» **YOUR INSTRUCTIONS**: Every line in the data below that has the word "will" should be returned.
DATASET ENTRIES below:
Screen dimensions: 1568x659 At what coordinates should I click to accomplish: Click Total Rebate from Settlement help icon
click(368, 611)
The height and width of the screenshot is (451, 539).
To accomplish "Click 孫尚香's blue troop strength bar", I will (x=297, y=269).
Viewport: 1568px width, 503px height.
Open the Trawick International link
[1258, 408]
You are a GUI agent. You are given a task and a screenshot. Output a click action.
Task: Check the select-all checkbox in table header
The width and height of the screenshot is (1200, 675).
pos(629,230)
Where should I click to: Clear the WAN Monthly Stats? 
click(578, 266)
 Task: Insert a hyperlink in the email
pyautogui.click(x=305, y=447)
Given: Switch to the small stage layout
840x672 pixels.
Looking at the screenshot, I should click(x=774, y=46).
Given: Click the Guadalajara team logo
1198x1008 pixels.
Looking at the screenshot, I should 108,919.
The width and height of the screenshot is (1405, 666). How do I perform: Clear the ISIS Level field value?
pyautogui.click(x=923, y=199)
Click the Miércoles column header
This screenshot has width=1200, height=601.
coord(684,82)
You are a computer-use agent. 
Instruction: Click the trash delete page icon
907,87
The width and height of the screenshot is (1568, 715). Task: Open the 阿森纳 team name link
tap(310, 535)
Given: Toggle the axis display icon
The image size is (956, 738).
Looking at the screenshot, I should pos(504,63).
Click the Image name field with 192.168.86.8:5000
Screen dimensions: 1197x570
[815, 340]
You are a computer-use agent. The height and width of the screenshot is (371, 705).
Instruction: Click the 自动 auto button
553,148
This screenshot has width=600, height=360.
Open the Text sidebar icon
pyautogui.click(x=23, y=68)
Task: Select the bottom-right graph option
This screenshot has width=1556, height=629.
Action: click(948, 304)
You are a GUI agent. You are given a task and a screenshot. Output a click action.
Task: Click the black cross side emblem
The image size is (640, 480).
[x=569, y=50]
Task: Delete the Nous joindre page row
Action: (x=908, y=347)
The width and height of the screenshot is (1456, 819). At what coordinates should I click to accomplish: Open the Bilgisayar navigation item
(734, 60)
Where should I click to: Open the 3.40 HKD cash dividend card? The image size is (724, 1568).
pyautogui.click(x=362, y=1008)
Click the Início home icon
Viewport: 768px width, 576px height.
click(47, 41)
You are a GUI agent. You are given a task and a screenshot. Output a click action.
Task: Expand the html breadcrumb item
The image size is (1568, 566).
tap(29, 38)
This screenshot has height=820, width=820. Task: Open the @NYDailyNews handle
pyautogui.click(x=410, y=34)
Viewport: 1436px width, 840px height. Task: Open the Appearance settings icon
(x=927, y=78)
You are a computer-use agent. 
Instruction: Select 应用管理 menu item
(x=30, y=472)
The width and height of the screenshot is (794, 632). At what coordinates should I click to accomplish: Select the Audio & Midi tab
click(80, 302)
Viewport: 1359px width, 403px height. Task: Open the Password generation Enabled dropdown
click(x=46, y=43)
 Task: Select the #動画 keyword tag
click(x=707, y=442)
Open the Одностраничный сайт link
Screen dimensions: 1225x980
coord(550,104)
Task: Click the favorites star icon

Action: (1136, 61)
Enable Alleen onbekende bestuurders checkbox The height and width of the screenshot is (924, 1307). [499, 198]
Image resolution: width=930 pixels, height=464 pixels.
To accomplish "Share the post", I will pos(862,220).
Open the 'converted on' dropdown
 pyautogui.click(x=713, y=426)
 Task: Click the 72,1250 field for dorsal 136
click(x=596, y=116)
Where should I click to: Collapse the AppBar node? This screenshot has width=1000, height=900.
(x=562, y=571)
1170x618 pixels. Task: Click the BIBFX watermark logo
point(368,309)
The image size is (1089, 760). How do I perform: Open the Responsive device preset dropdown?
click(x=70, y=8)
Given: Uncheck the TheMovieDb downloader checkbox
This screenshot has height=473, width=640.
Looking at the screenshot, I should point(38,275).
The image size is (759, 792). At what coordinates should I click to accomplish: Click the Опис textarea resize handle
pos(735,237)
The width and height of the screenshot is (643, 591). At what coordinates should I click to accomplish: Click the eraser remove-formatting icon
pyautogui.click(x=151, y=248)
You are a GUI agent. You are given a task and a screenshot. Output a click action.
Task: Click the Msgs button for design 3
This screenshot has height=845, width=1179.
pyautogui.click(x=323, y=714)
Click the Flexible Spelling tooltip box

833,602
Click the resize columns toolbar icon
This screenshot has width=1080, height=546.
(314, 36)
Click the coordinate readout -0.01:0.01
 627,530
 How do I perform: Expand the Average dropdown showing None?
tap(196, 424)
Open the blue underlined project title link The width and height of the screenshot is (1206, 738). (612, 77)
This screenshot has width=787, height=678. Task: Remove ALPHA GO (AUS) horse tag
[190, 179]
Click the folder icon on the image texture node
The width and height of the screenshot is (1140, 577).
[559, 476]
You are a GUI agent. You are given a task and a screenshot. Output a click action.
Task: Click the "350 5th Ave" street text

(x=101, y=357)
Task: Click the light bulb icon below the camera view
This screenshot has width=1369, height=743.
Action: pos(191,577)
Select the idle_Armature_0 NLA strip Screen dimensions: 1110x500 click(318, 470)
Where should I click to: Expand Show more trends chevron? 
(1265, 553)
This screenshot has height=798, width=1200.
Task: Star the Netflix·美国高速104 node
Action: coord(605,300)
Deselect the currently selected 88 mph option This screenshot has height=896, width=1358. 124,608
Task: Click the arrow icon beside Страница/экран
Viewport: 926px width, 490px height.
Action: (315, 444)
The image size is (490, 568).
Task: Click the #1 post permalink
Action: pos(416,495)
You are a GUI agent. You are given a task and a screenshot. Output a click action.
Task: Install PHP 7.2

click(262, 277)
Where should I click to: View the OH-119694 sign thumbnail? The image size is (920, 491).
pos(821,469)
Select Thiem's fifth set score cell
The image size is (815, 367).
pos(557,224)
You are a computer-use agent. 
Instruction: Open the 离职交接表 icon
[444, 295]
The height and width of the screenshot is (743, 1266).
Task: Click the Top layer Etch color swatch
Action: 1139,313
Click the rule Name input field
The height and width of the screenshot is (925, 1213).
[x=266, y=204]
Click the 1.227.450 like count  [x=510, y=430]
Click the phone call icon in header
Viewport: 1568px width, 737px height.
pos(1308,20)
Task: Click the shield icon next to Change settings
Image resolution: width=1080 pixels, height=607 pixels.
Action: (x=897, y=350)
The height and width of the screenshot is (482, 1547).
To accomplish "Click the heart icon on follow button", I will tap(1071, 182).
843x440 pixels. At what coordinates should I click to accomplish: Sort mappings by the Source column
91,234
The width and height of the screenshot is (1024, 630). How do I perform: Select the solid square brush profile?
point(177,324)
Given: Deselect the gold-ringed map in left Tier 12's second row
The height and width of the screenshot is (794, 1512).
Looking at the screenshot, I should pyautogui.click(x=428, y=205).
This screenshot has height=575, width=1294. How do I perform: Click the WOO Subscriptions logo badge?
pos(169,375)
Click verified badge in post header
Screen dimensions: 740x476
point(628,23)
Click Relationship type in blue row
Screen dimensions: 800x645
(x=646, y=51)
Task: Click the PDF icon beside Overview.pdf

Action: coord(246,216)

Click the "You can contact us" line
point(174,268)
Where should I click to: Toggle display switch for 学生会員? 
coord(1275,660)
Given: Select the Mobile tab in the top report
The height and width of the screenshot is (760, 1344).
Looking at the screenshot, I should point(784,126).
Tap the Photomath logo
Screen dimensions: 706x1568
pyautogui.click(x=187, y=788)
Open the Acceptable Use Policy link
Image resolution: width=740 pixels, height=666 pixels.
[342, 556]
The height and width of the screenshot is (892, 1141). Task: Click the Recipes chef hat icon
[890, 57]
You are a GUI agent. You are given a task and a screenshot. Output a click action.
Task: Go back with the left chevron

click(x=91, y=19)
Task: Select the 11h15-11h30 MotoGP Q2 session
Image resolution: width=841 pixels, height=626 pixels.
End of DATASET ENTRIES.
» **TASK RESPONSE**:
To accomplish "Click 孫尚香's blue troop strength bar", I will (x=297, y=269).
To accomplish "Share the post", I will pos(862,220).
To accomplish "Click the heart icon on follow button", I will tap(1071, 182).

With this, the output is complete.